Evaluation of the Start Fund’s Preparedness to Scale-up
by Glyn Taylor
The ‘Evaluation of the Start Fund’s Preparedness to Scale-up’, is Humanitarian Outcomes’ third learning project as a Start Fund partner and easily the most challenging one. The evaluation coincided with a period of quite fundamental and fast-moving change for the Start Fund, including a recent shift in the status of the organisation to a newly independent charity; changes at senior and other levels of management, in combination with a physical relocation. All of these added to the complexity of the task.
Perhaps above all, however, the evaluation deals with a more fundamental facet of change. This particular challenge runs through previous work and relates directly to the ambition of the Start Fund to advance significant change in the humanitarian system. An ultimate goal of the Start Fund is to move to a fully disbursed model: a network of regional and country-level hubs, self-sustaining in terms of fundraising and decision-making. In terms of its key allocation decisions, however, especially the activation of alerts, the Start Fund has had a relatively centralised system. The prospect of very significant growth for the Start Fund requires members and other partners (including key existing and potential donors) to contemplate a fundamentally different model. The Start Fund has always relied on the engagement of members and partners and continued engagement is critical to the prospect of growth.
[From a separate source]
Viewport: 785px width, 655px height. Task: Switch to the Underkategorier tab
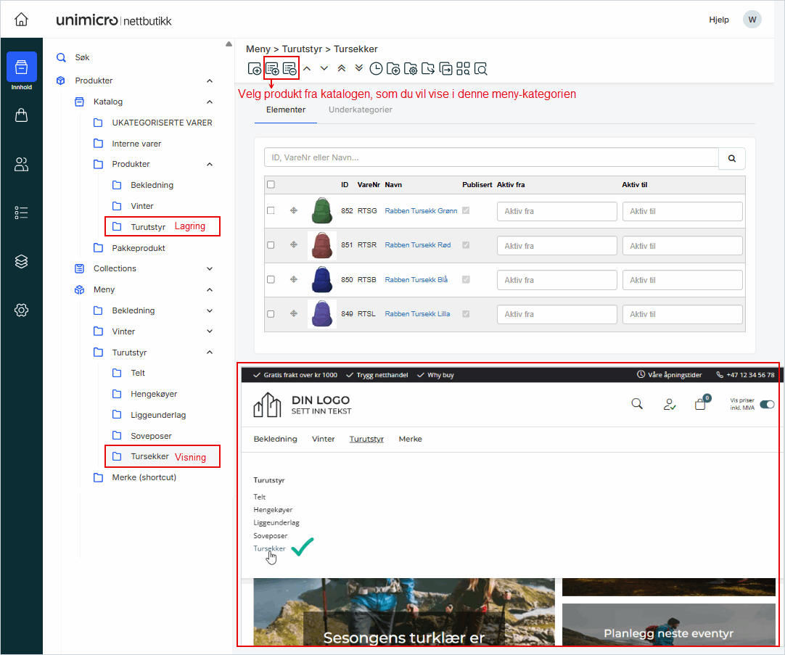pyautogui.click(x=361, y=110)
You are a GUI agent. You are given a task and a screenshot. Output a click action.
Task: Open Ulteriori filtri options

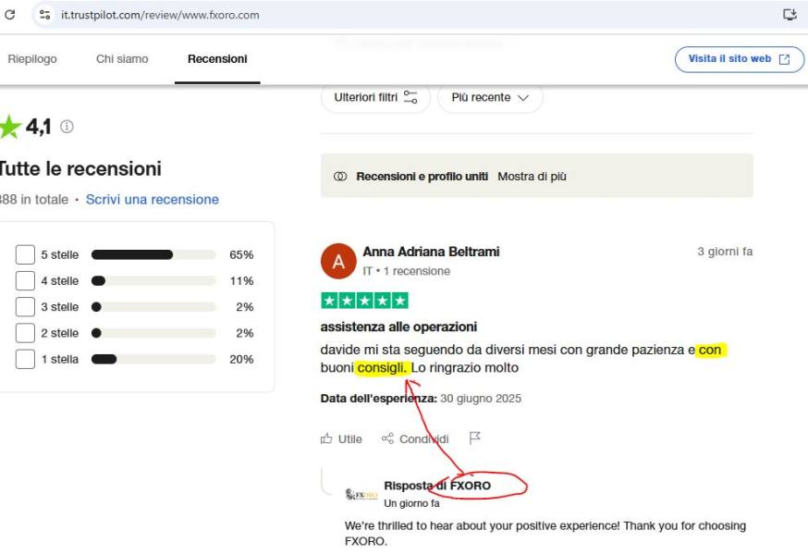click(x=375, y=97)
This evaluation sought to answer a range of specific questions that centred around the ultimate question of influence. What external and internal factors would support or hinder the Start Fund’s aspirations for growth? How would current processes be affected? These are important questions posed by the Start Fund. To date, it has been deemed by existing members to serve as a global public good and providing critical funding in an important niche area. Donors have also very clearly invested in the fund because of its ability to perform well in its recognised niche.
When engaging with this task and its various complexities, a central theme became apparent. In order to achieve scale, the Start Fund needs to make changes necessary for growth and, in addition, address a number of existing and underlying foundational issues. This includes, but is not limited to, automation of processes, fundraising models, strategies for member retention and complaint mechanisms and regionalised decision-making. A full range of findings and recommendations are available in the main report, which we hope will be of value and contribute to the growth of the Start Fund initiative.
The Start Fund is collectively owned and managed by Start Network’s members, and supported by the governments of the United Kingdom, Ireland, the Netherlands, Germany, Jersey and the IKEA Foundation.